Provided data:
———
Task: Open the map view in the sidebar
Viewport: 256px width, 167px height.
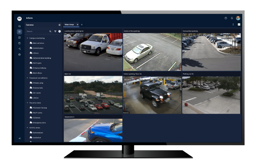Action: [x=19, y=37]
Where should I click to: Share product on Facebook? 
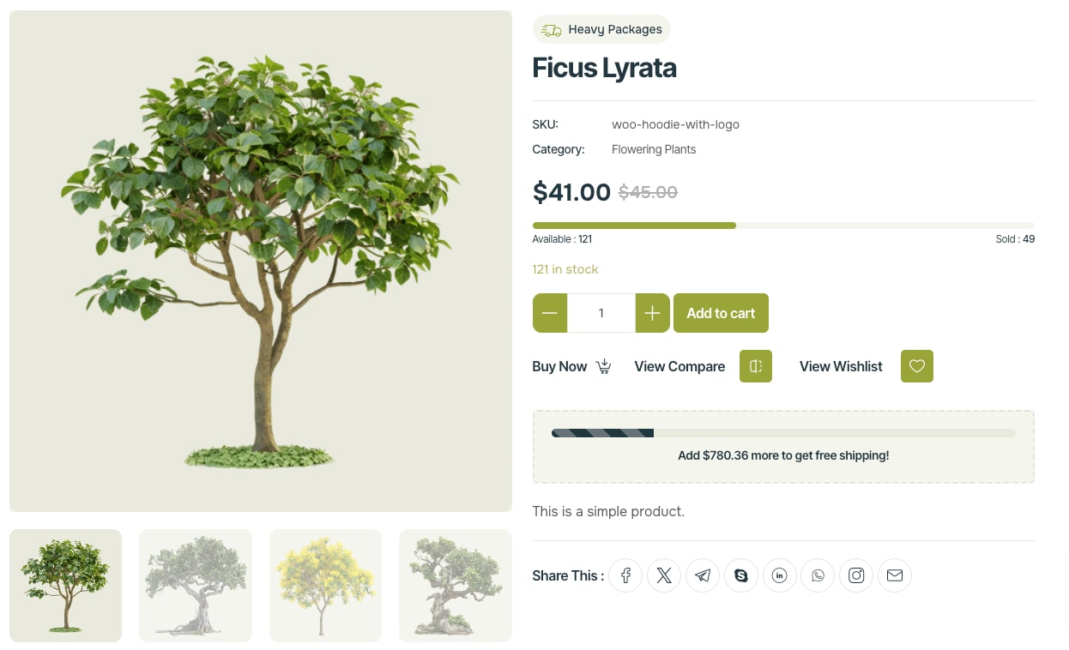pos(625,575)
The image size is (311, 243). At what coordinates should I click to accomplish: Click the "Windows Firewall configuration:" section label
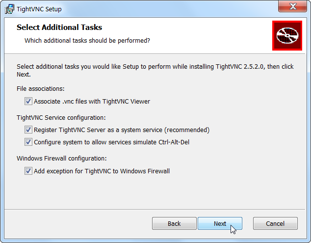pyautogui.click(x=62, y=159)
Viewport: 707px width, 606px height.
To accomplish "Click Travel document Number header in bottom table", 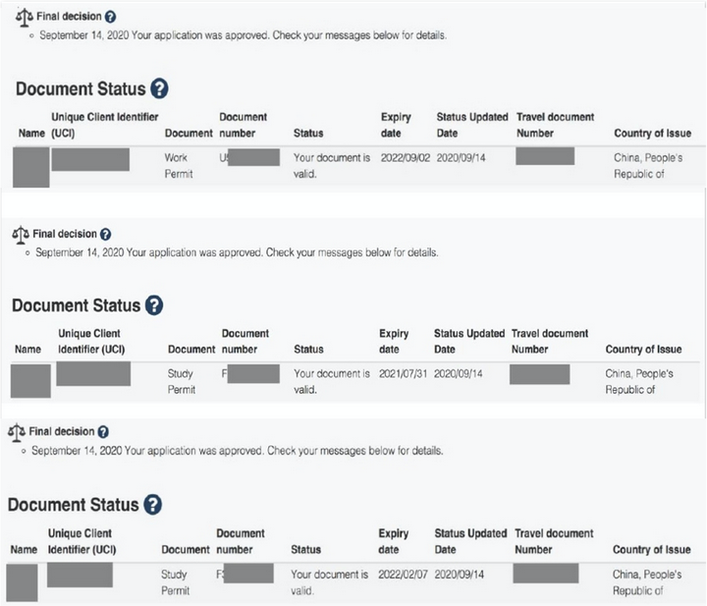I will (x=553, y=541).
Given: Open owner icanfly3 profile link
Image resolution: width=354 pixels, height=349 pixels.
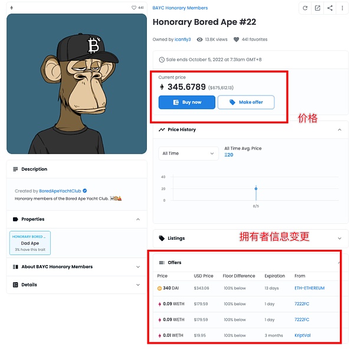Looking at the screenshot, I should (x=182, y=40).
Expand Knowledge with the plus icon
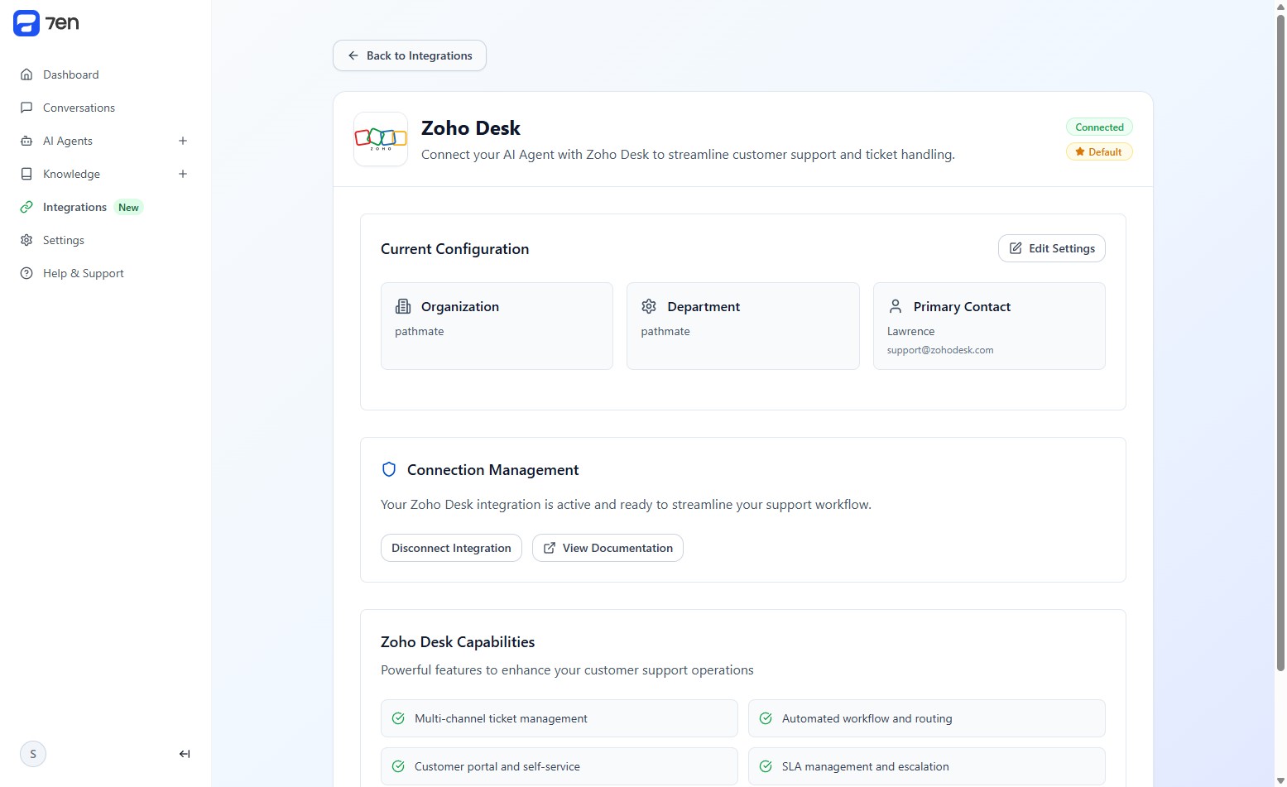This screenshot has width=1287, height=787. click(x=183, y=174)
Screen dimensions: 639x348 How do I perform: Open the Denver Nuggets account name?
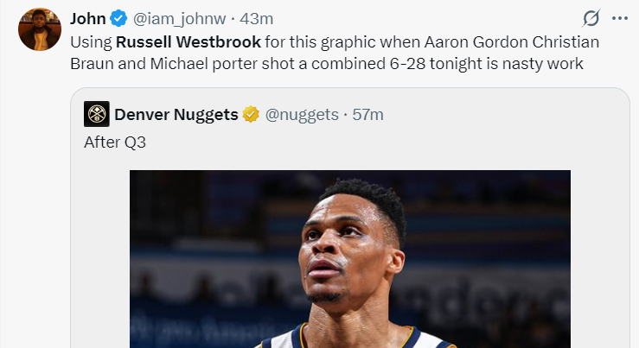point(176,115)
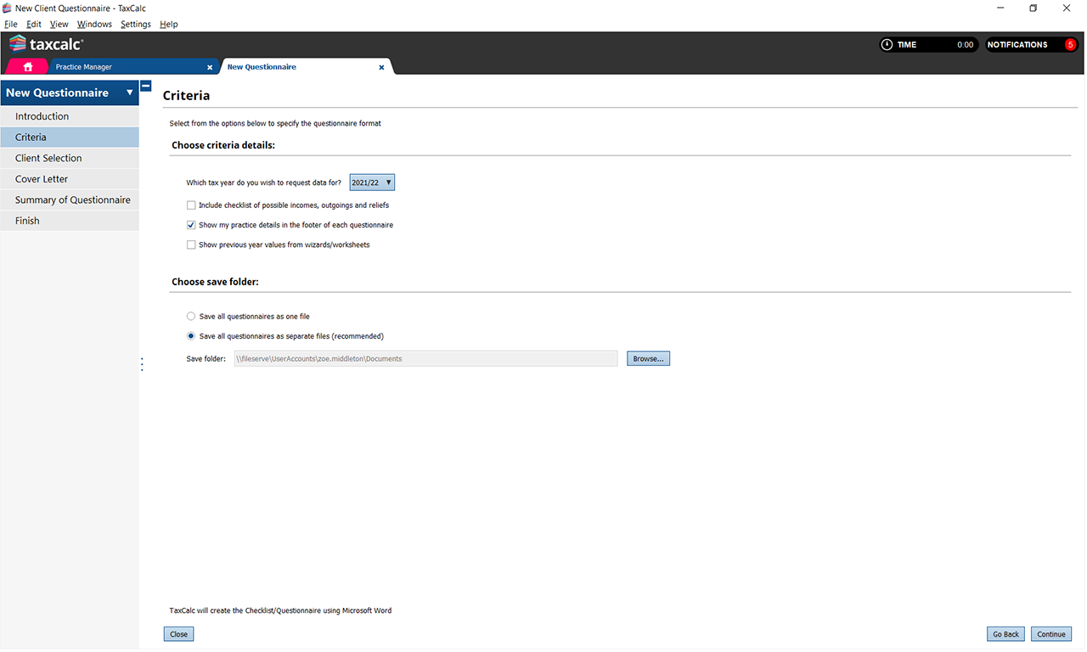Viewport: 1087px width, 652px height.
Task: Click the Continue button
Action: (1050, 634)
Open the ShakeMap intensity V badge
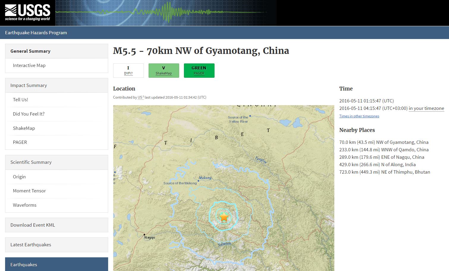Image resolution: width=449 pixels, height=271 pixels. click(164, 71)
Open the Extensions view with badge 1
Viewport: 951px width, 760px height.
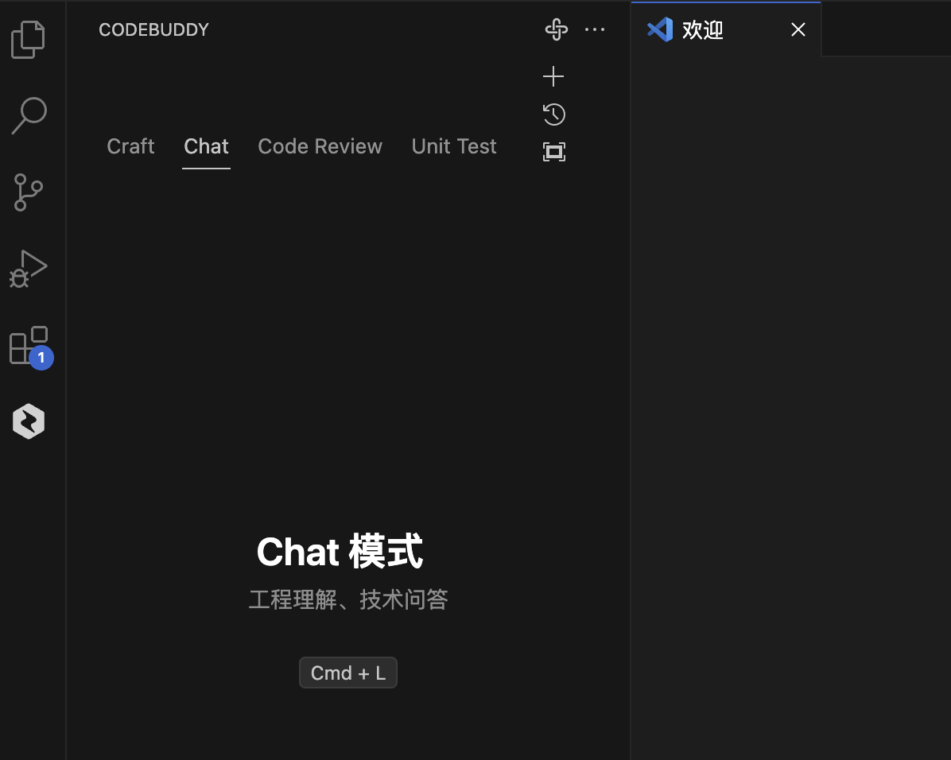point(29,344)
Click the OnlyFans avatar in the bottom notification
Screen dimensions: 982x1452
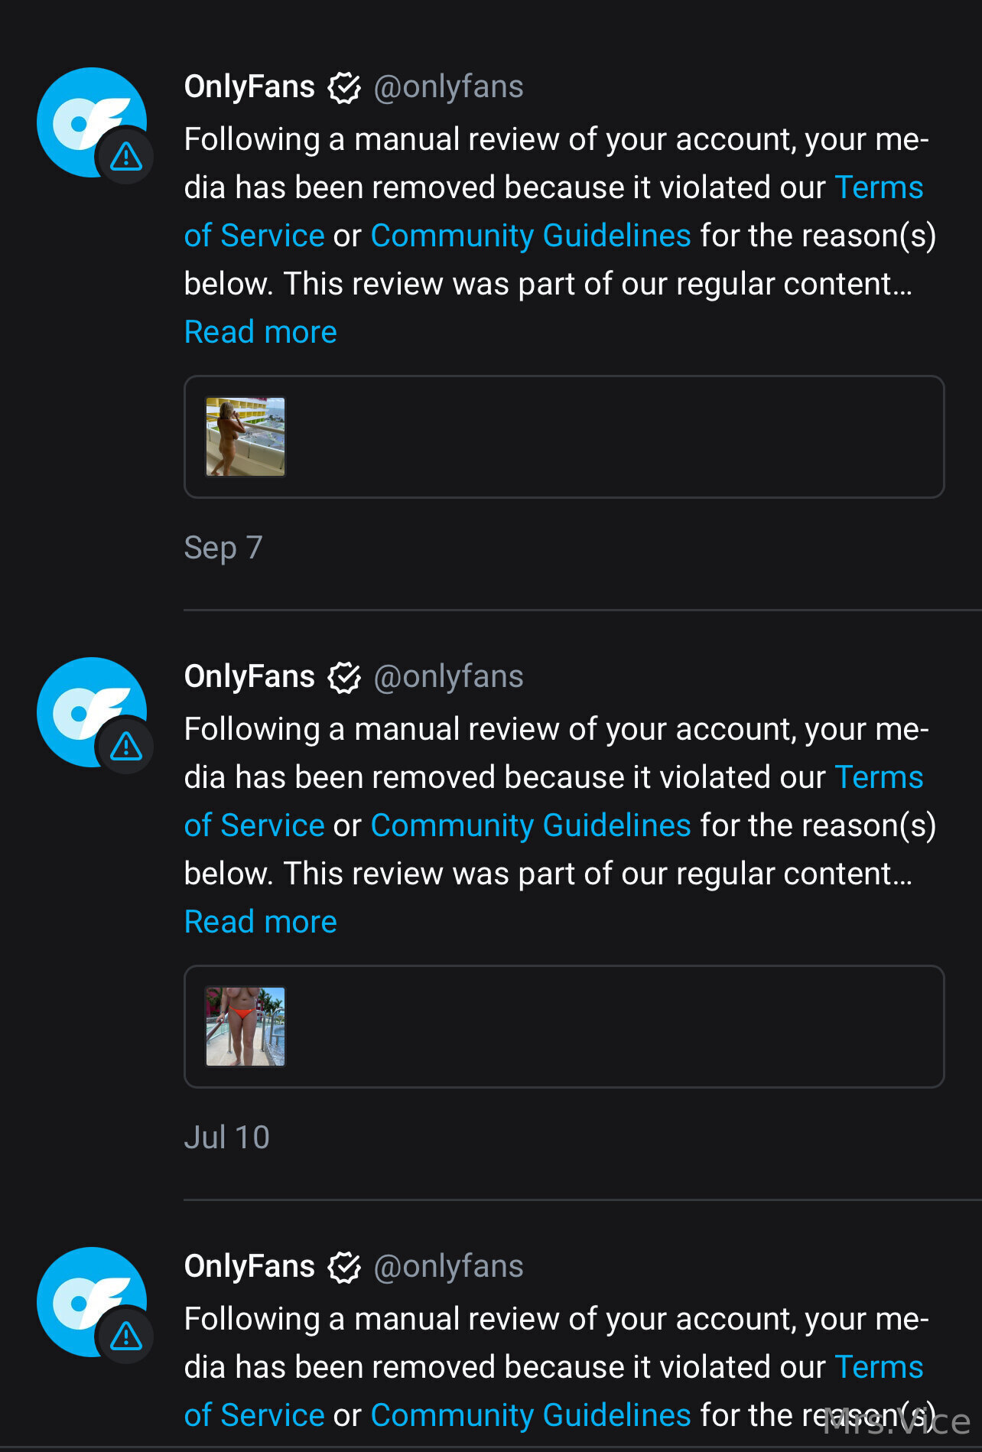click(83, 1294)
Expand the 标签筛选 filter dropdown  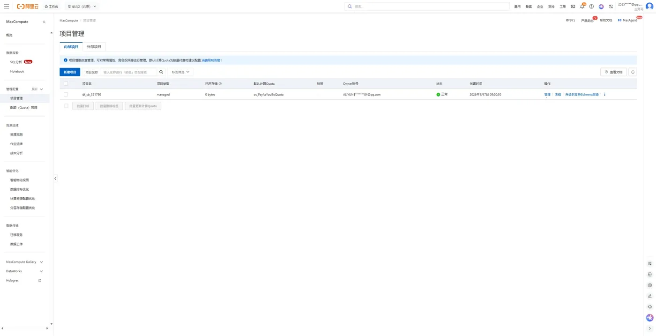(180, 72)
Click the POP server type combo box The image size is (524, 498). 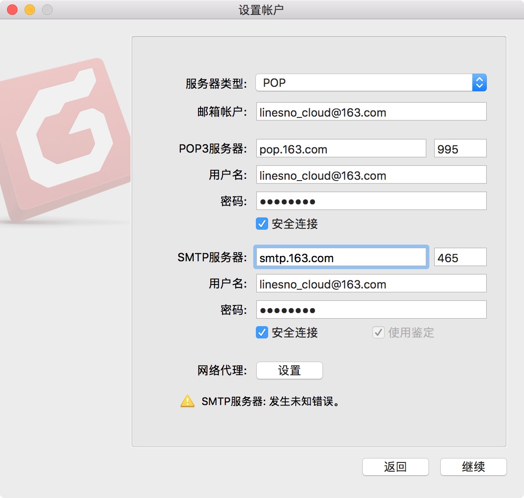pyautogui.click(x=364, y=83)
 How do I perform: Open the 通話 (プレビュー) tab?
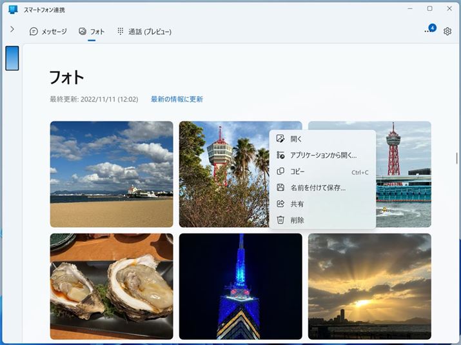click(x=144, y=31)
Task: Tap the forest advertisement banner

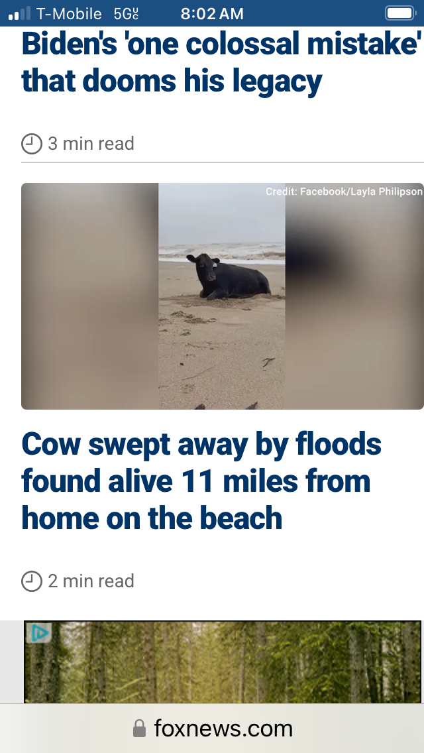Action: click(x=223, y=662)
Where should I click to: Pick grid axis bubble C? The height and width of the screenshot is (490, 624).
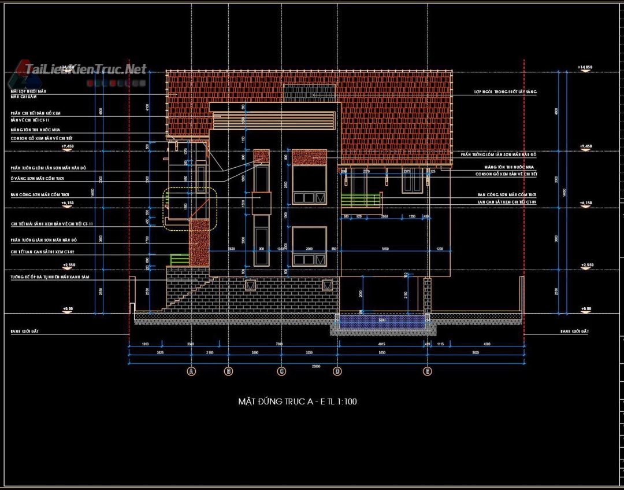[x=282, y=371]
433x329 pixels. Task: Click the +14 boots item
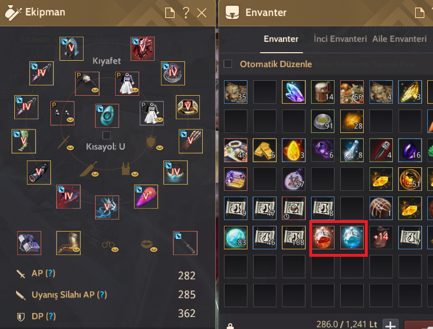(381, 237)

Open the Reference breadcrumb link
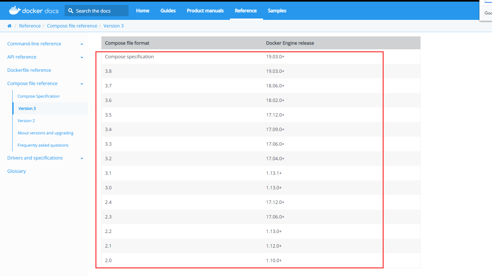(x=30, y=25)
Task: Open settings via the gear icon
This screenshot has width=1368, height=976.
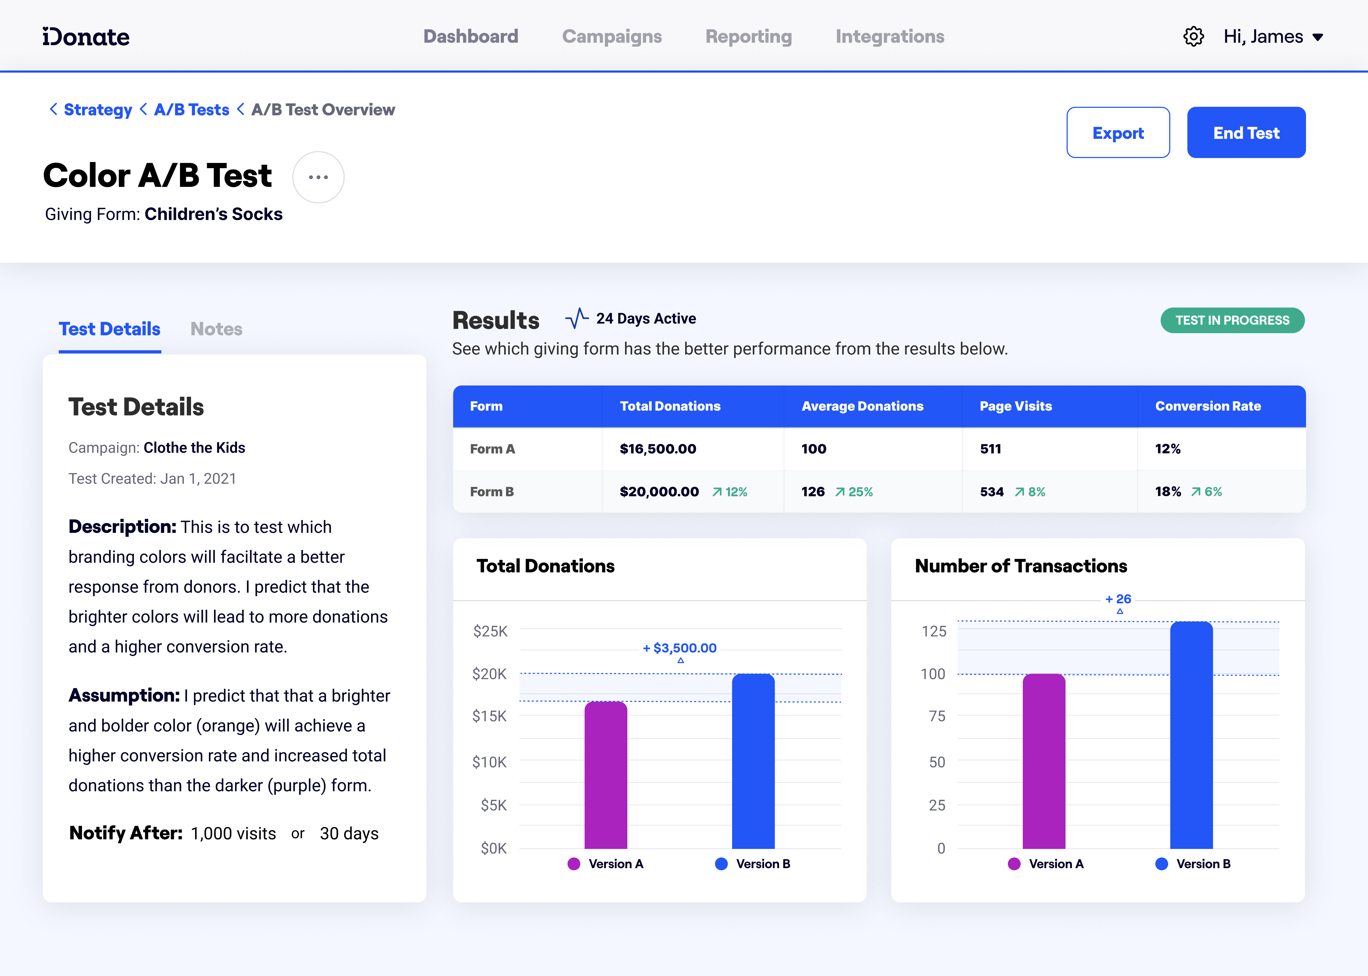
———
What the task requires: Retype the entries word for word, from the beginning of the entries up to and including the line containing "pyautogui.click(x=62, y=159)", and omit the pictures from your copy.

Answer below:
Task: Open the map view in the sidebar
Viewport: 256px width, 167px height.
Action: [x=19, y=37]
Where should I click to: Share product on Facebook? 
pos(625,575)
The image size is (311, 243). At what coordinates should I click to accomplish: Click the "Windows Firewall configuration:" section label
pyautogui.click(x=62, y=159)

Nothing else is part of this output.